7.        The following prayers are made by the complainant:

a.        To pass an order in favour of the complainant and against the Opposite party to pay by way of compensation an amount of Rs.5,00,000/ (Rupees Five Lakh) to the complainant;

8.        The complainant has attached with the complainant copy of his adhar card, two emails dated 24.12.2015 from the OP  confirming  receipt of payment of Rs.25,000/- each, emails exchanged between the complainant and OP  from 25.12.2015 to 31.3.2016, copies of receipts of two payments in the sum of Rs.25,000/- each issued by the OP to the complainant. Copy of letter dated 11.01.2016 issued  by the OP confirming receipt of payment of Rs.50,000/- from the complainant and seeking balance payment of Rs.55,000/- as also enclosing therewith the “Only Vacations Agreement” executed between the complainant and OP  on 07.01.2016, copy of letter dated 20.01.2016 from the OP to complainant enclosing therewith the DAE(dial an exchange) Smart Card with copy of Smart Card, copy of legal notice dated 27.01.2016 sent by the complainant to OP.

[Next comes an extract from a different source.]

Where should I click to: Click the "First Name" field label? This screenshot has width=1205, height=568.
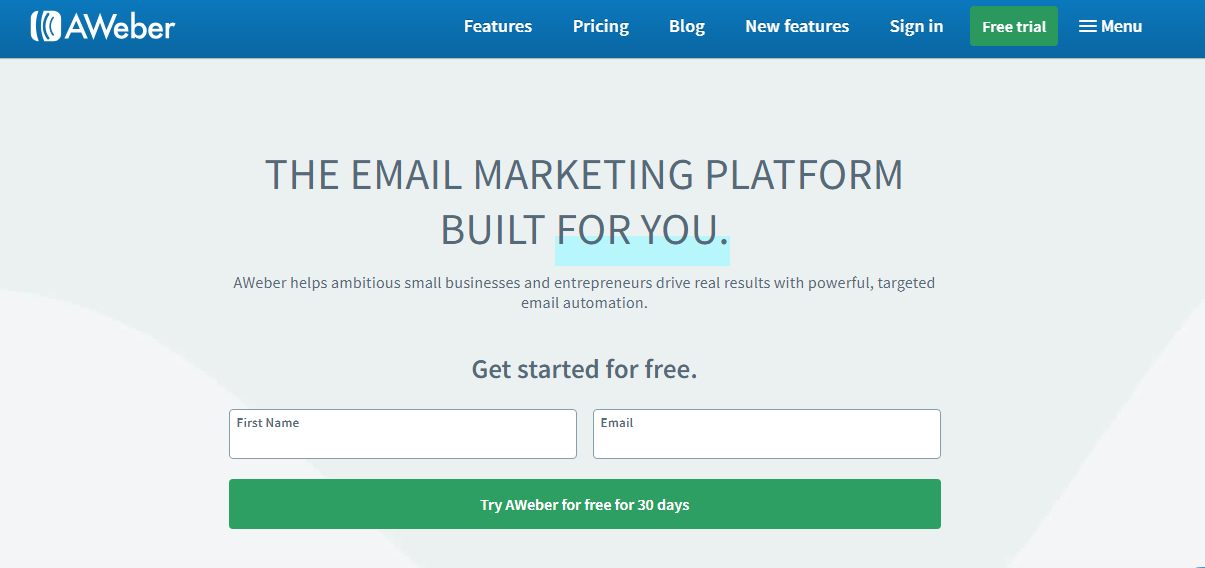click(x=268, y=423)
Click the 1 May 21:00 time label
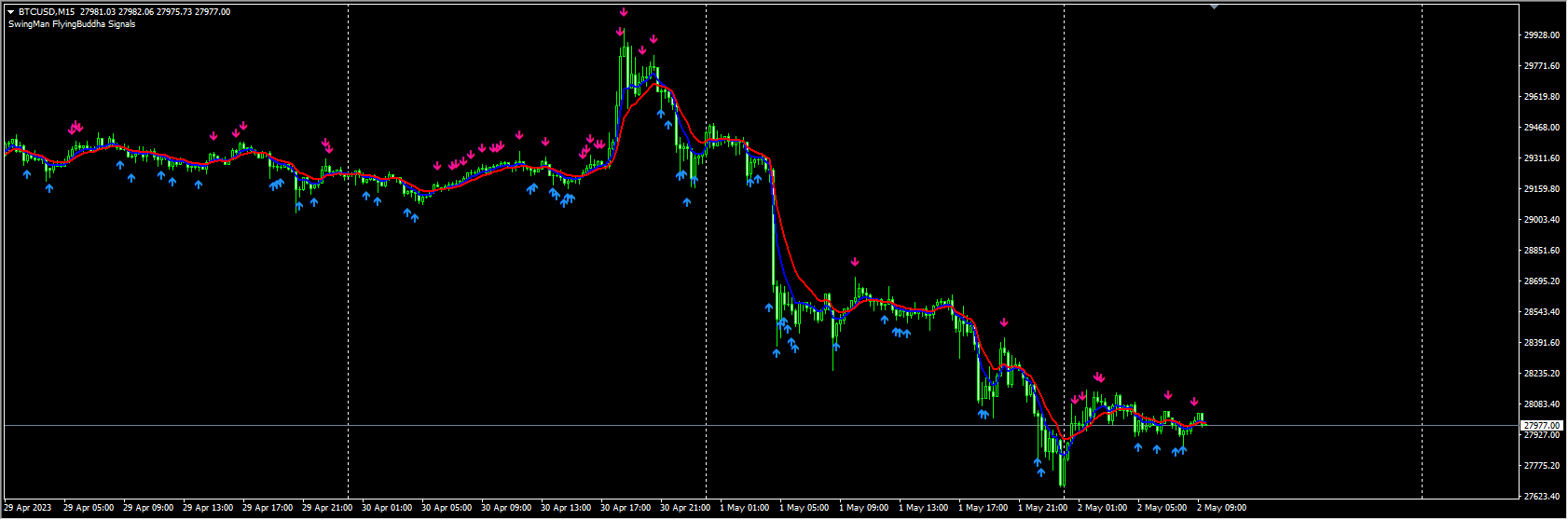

9.        Upon admission of the complaint, notice was issued to the OP on 26.4.2016, who upon service filed written statement.

9.        In the written statement, OP  denied all the averments, allegations and contentions made by the Complainant as alleged in the complaint, which are in any manner, contrary to or inconsistent with whatever is stated hereinafter. The Opposite party states that none of said contrary or inconsistent allegations, contentions should be deemed to be admitted by opposite parties merely because of non traverse. Specific non-traversal of any submission made by the Complainant should be read as categorical denial.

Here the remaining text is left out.